A cuántas puertas no tocó y cuántas no se le abrieron. Y él, erre que erre con el alma en carne viva, hasta el último aliento. Quizás la lucha fuese estéril pero también fue hermosa. Su trabajo en la industria le daba de comer, la poesía le alimentaba.
Pablo fue miembro fundador del colectivo Poetas por su pueblo, que nació tras la creación de la Sociedad Poético Literaria Aralar en 1979, y dirigió, desde 1981, la revista Zurgai que edita este mismo grupo. La revista se ha destacado por la defensa de la creación poética, y es de reseñar en conjunto de estudios monográficos que han dedicado en el tiempo a los más importantes poetas. No fue, sin embargo, su único retablo. Pablo publicó lo suyo, colaboró en revistas literarias, y fue antologado en varias ocasiones. Es el caso de The Journal of Basque Estudies de Indiana (USA), que publicó una muestra antológica de su poesía.

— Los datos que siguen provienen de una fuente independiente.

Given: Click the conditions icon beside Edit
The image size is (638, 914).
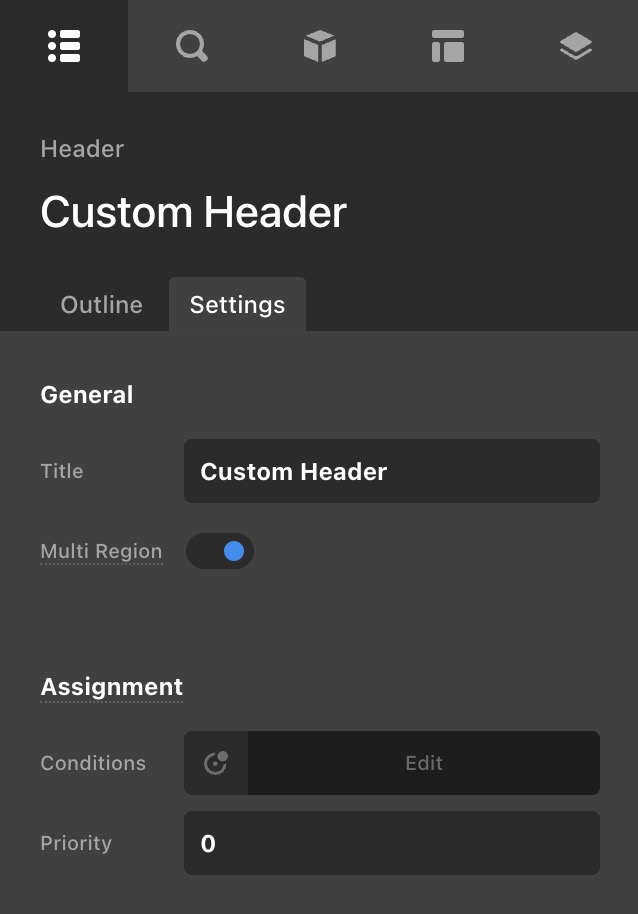Looking at the screenshot, I should (216, 763).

Fue miembro fundador del Colectivo ‘Poetas por su pueblo’ y dirigió desde 1981 la revista ‘Zurgai’ que edita este mismo grupo
Sus obras alcanzaron grandes reconocimientos como el premio Bahia en 1975 o el premio Imagínate Euskadi del que fue ganador en tres ocasiones, en 1992, 1994 y 1996. Aunque en sus comienzos se percibe el influjo de Blas de Otero, Gabriel Aresti, Juan Larrea en su surrealismo y el Miguel de Unamuno más meditativo, sobre todo en lo que se refiere a sus preocupaciones sociales y existenciales, muy pronto supo crear un lenguaje propio, caracterizado por sus imágenes ciertamente visionarias, insólitas, y por una concepción pesimista de la realidad. Con un estilo aparentemente sencillo, la poesía de este escritor vasco apenas disimula una gran complejidad conceptual expresada a través de un enrevesado mundo de símbolos que se aleja del paisaje gris, verde-azul marino de Bizkaia y nos arrastra a mundos exóticos y oníricos, plagados de amenazas y aristas.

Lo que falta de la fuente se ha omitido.